--- BEGIN Data rows ---
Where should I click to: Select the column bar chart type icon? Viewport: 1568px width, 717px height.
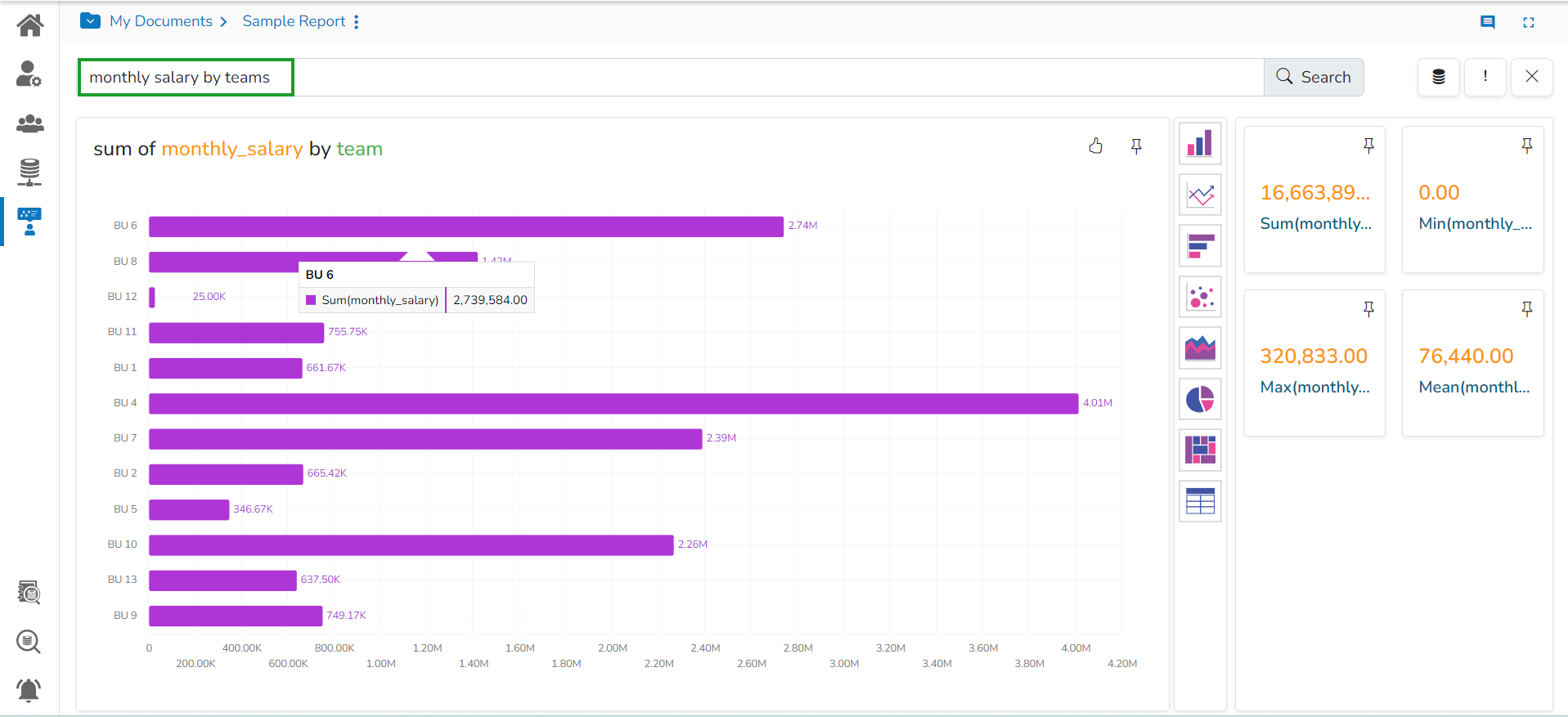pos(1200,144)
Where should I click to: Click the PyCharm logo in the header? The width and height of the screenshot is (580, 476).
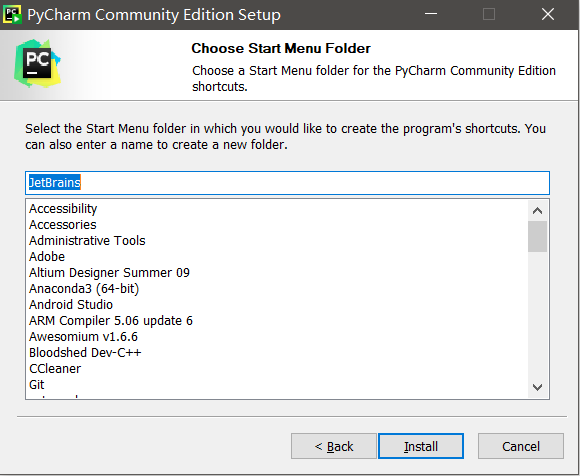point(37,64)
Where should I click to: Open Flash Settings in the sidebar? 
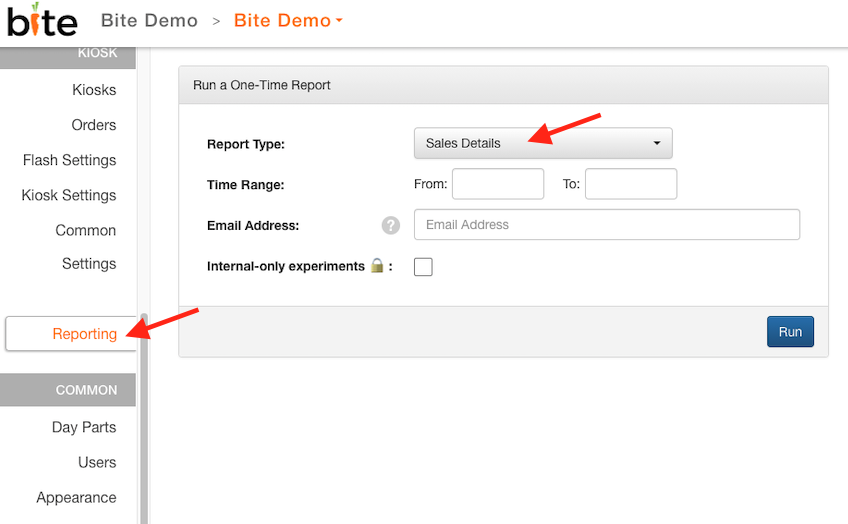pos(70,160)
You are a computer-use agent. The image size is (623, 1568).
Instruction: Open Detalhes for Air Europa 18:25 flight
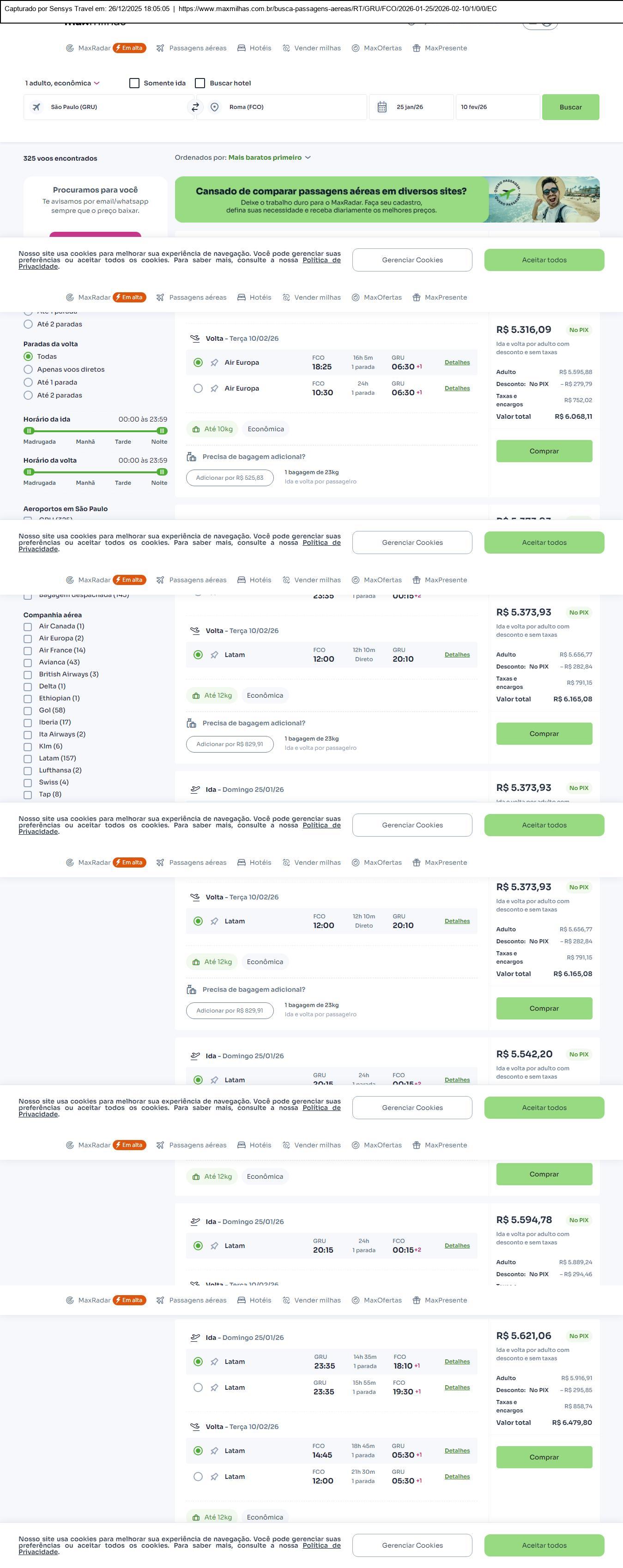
--- END Data rows ---
**What the task requires:**
Copy every row above word for word, but leave out the pictures.

**Task answer:**
Where should I click to: Select the column bar chart type icon? Viewport: 1568px width, 717px height.
pos(1200,144)
Where should I click to: Click the PyCharm logo in the header? The width and height of the screenshot is (580, 476).
point(37,64)
Where should I click to: Open Flash Settings in the sidebar? 
pos(70,160)
You are a computer-use agent. The image size is (623, 1568).
Instruction: Open Detalhes for Air Europa 18:25 flight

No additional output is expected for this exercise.